To conclude, measurements of physical memory usage on a machine with few data domains are not a predictive estimate of the memory requirements for a larger number of data domains. You should not rely on these estimates for predicting how much memory the Dgraph actually requires to run to support multiple configured data domains.
The Dgraph cache size should be configured to be large enough to allow Endeca Server to operate smoothly under normal query load. You configure the Dgraph cache size through the data domain profile's --compute-cache-size parameter of endeca-cmd. For information, see Data domain profile operations.

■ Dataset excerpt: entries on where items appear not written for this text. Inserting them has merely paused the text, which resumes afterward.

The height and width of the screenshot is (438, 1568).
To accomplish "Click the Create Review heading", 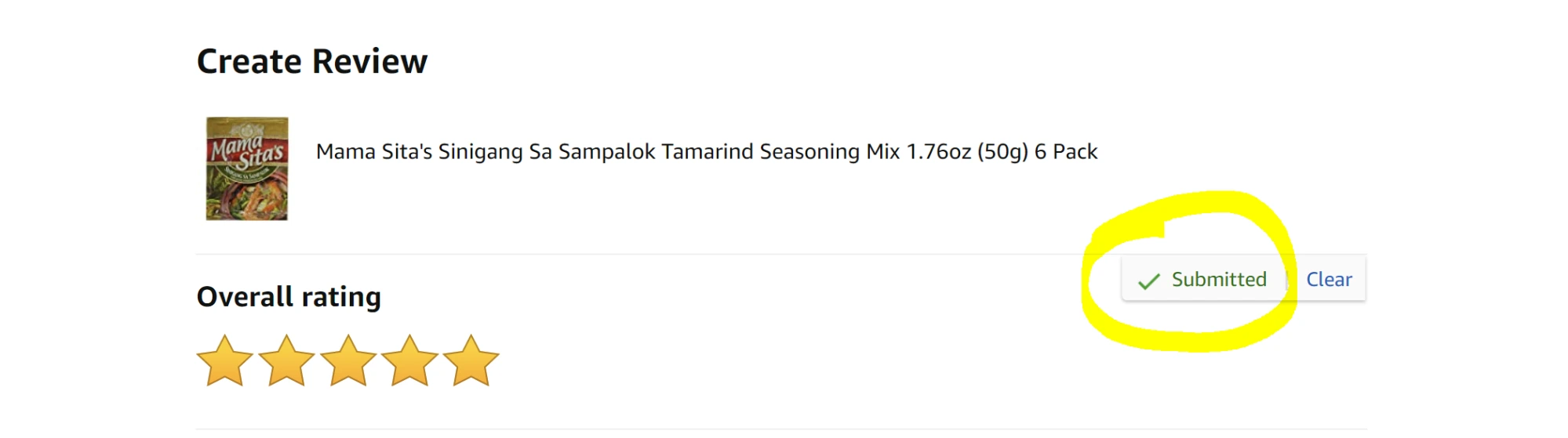I will click(x=312, y=61).
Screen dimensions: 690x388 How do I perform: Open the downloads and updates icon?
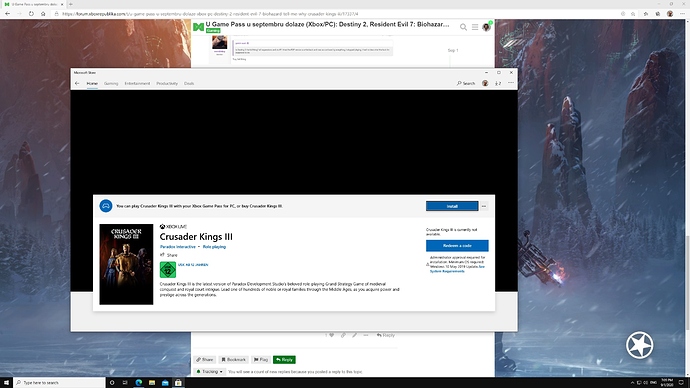tap(498, 83)
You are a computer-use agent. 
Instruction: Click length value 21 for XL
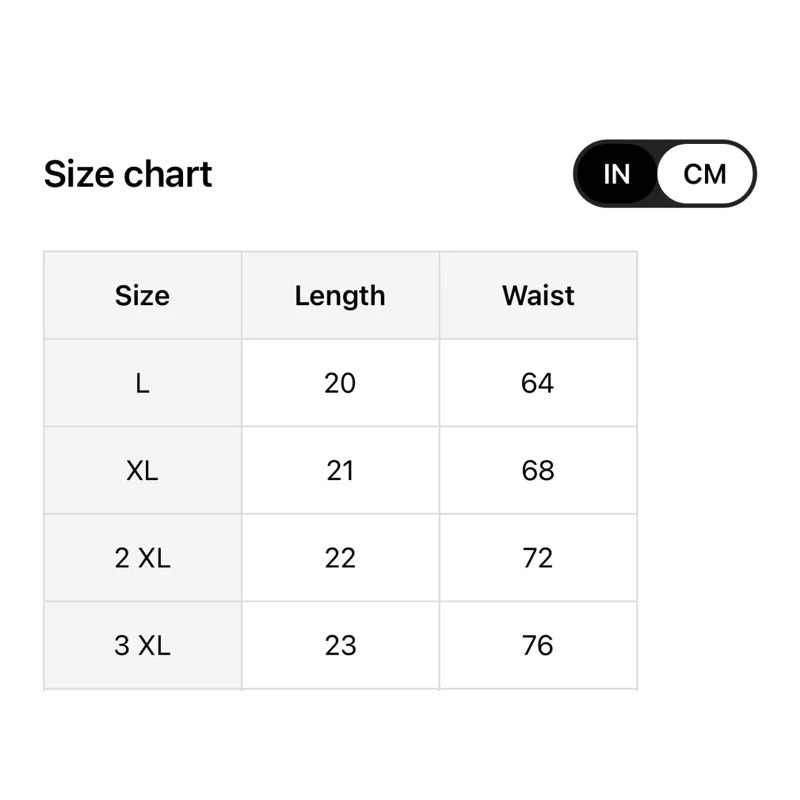coord(340,471)
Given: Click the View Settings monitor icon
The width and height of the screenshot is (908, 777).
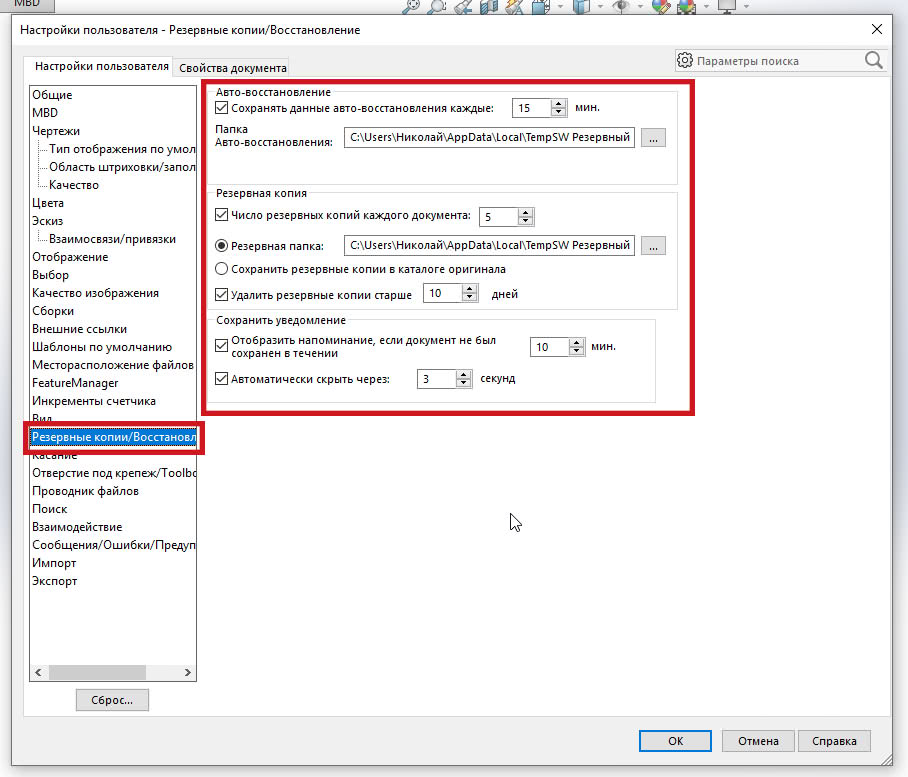Looking at the screenshot, I should tap(725, 6).
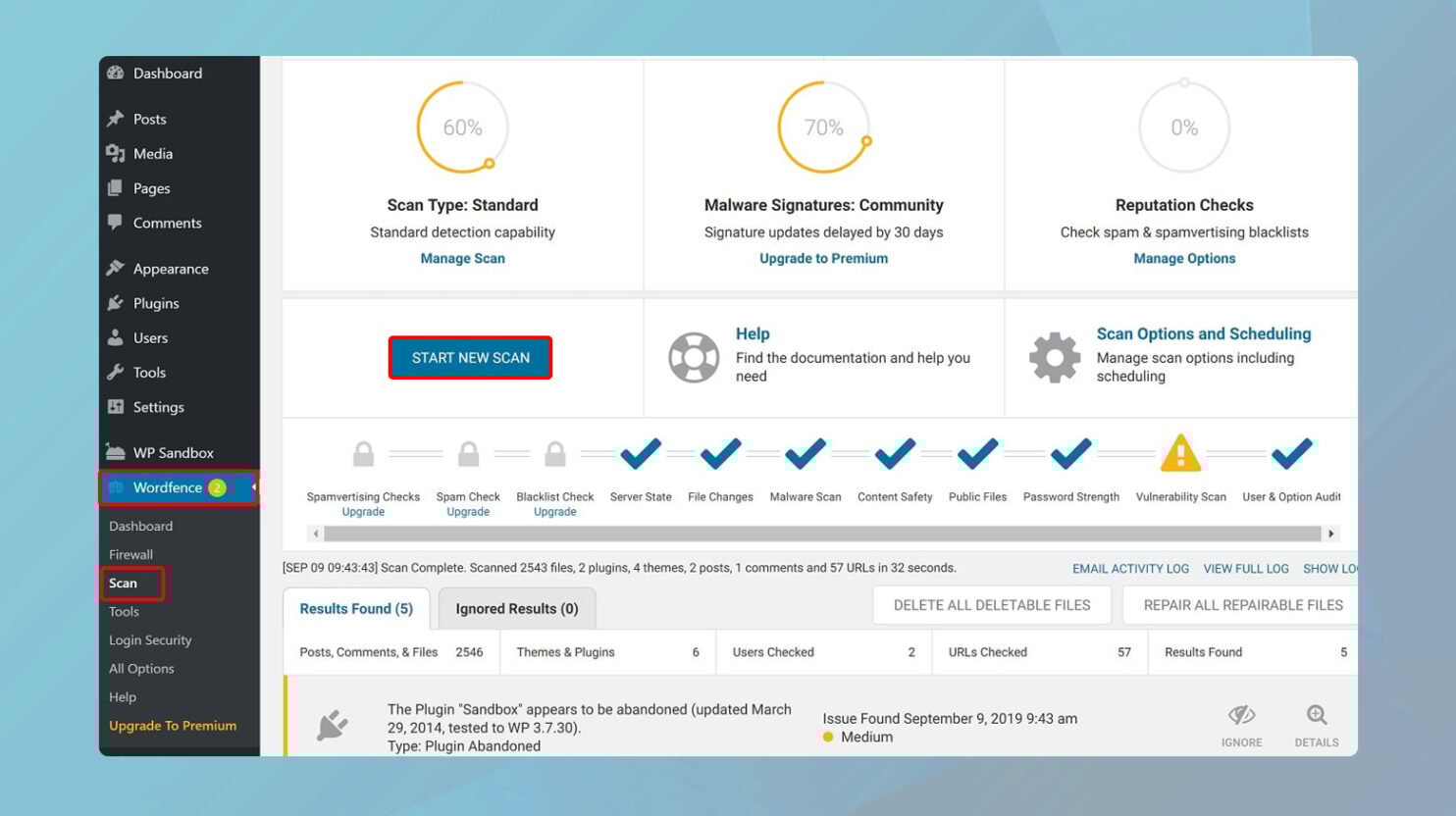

While the Dgraph typically operates within the limits of its configured Dgraph cache size, it is possible for the cache to become over-subscribed for short periods of time. During such periods, the Dgraph may use up to 1.5 times more cache than it has configured. It is important to note that Endeca Server does not expect to routinely reach an increase in its configured Dgraph cache usage. When the cache size reaches the 1.5 times threshold, the Dgraph starts to more aggressively evict processes that consume its cache, so that the cache memory usage can be reduced to its configured limits.
Data Enrichment plugins (used via Studio as Enrichments), require adding memory on each machine hosting Endeca Server.
If you are planning to use data enrichment plugins (such as term extraction) in Studio, consider adding additional memory of about 10GB per each instance of Data Enrichment plugin that is expected to run concurrently in the data domain. In other words, if users in the data domain plan to run term extraction, for each such process, additional memory should be provisioned on all Endeca Server machines hosting this data domain.